> _EXCERPTED PASSAGE_

There are many examples of OECD prescriptions being far too vague or simply inapplicable. Country variations mean internationalization is a challenge even when all countries do have the desire and the capacity to act, as in the OECD. For countries with extensive state sectors, such as Malaysia, Vietnam, and undoubtedly others, OECD neutrality guidelines are utterly inadequate.

Fundamental Flaws

It would require a sweeping overhaul of these versions of competitive neutrality for it to be a sound component of the TPP and similar agreements. Beyond the problems with internationalizing neutrality, there are more fundamental shortcomings.

On a strict interpretation, competitive neutrality cannot truly exist. Firms that do not operate on market principles, say, because they retain surplus workers during a downturn or undercharge for oil, cannot survive in competition with firms that do. They must be subsidized. The most basic dimension of corporate competition is entry and exit into the market. SOEs are created precisely because governments want corporate agents that do not operate according to market principles. They exist, in this sense, for the opposite reasons private-sector firms exist.

> _WHAT IS ASKED_
Rewrite the passage on competitive neutrality starting with "It would require" and going on through "private-sector firms exist.", substituting "market parity" for "competitive neutrality" each time it occurs.

> _MATERIAL SHOWN_

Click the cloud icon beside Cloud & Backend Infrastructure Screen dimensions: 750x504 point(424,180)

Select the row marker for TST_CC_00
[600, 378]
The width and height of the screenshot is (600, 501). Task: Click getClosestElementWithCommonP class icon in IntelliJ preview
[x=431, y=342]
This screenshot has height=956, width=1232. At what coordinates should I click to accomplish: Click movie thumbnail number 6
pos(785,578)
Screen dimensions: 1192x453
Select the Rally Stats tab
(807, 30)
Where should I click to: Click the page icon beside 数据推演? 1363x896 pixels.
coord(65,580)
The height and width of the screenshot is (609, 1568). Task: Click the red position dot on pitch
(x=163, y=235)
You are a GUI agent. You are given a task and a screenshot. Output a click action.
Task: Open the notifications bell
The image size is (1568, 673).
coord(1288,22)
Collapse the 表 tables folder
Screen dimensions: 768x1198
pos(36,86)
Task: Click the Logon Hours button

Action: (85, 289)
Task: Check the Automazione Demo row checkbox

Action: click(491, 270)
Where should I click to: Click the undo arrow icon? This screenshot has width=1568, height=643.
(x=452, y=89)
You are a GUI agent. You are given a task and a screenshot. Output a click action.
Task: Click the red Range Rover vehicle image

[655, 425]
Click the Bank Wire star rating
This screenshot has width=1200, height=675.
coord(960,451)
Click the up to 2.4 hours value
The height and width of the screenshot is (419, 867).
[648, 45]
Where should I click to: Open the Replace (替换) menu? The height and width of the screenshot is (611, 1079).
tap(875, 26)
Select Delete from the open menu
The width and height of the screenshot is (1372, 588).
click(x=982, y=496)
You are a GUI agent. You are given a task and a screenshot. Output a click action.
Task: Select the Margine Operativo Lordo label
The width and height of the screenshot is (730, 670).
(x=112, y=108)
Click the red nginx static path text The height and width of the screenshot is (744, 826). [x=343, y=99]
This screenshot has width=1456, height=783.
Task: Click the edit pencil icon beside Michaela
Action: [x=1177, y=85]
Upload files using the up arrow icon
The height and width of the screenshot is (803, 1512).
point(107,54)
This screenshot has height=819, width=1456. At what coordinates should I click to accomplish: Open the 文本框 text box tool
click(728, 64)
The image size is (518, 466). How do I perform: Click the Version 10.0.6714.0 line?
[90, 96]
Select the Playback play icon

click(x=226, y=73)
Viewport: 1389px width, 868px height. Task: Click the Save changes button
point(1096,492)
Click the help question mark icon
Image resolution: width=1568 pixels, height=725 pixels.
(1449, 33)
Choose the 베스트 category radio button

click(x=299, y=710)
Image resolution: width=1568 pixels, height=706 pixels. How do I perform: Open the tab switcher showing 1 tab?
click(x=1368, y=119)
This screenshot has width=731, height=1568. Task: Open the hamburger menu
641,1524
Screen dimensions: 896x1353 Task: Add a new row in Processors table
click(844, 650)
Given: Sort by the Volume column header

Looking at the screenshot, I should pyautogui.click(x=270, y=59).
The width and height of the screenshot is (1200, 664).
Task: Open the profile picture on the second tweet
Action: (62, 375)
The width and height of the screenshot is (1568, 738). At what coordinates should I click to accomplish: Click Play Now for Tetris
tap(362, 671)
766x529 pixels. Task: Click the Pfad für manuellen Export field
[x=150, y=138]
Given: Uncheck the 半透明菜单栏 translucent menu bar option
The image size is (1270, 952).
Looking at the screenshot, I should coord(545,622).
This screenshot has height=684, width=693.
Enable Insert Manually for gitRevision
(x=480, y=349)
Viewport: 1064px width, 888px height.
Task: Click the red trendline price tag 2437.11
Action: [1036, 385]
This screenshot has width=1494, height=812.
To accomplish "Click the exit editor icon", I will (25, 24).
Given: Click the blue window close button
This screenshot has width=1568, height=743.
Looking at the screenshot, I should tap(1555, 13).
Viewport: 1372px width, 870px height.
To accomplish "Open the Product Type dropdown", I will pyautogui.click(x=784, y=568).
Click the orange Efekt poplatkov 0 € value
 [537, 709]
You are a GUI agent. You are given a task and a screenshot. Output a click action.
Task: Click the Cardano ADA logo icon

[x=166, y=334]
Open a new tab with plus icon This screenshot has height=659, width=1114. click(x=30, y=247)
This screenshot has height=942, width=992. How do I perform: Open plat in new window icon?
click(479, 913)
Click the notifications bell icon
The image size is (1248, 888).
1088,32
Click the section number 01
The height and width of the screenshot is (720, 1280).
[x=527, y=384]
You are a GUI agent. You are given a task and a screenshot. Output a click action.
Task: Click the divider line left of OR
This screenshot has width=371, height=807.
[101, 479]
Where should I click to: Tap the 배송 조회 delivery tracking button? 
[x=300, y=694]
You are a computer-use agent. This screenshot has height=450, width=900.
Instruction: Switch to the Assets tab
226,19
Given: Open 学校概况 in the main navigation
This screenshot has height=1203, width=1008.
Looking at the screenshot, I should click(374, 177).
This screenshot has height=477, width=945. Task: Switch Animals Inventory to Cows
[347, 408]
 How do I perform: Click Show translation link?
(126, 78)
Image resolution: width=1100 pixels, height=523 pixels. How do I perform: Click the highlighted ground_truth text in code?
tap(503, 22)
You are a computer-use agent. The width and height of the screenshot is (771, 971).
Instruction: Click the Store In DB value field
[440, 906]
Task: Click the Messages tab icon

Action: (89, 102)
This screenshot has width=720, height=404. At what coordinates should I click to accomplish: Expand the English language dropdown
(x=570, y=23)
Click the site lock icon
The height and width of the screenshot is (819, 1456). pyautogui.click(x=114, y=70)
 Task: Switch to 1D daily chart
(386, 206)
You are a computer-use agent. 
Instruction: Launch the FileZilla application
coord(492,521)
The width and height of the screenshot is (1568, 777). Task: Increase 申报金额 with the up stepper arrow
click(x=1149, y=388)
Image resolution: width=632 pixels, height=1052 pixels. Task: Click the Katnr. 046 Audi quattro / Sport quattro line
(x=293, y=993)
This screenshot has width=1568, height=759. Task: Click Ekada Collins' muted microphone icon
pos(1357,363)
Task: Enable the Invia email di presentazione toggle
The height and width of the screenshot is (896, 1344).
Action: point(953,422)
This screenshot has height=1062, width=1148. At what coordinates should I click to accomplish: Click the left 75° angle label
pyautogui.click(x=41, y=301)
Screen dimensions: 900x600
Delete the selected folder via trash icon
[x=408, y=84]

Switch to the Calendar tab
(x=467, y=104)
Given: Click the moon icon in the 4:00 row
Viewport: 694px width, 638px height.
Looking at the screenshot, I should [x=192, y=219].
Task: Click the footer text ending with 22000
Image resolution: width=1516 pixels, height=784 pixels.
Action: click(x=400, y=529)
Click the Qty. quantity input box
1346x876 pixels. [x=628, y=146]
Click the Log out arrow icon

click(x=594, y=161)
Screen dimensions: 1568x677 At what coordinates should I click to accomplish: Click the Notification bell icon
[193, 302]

> _RESPONSE BELOW_
It would require a sweeping overhaul of these versions of market parity for it to be a sound component of the TPP and similar agreements. Beyond the problems with internationalizing neutrality, there are more fundamental shortcomings.

On a strict interpretation, market parity cannot truly exist. Firms that do not operate on market principles, say, because they retain surplus workers during a downturn or undercharge for oil, cannot survive in competition with firms that do. They must be subsidized. The most basic dimension of corporate competition is entry and exit into the market. SOEs are created precisely because governments want corporate agents that do not operate according to market principles. They exist, in this sense, for the opposite reasons private-sector firms exist.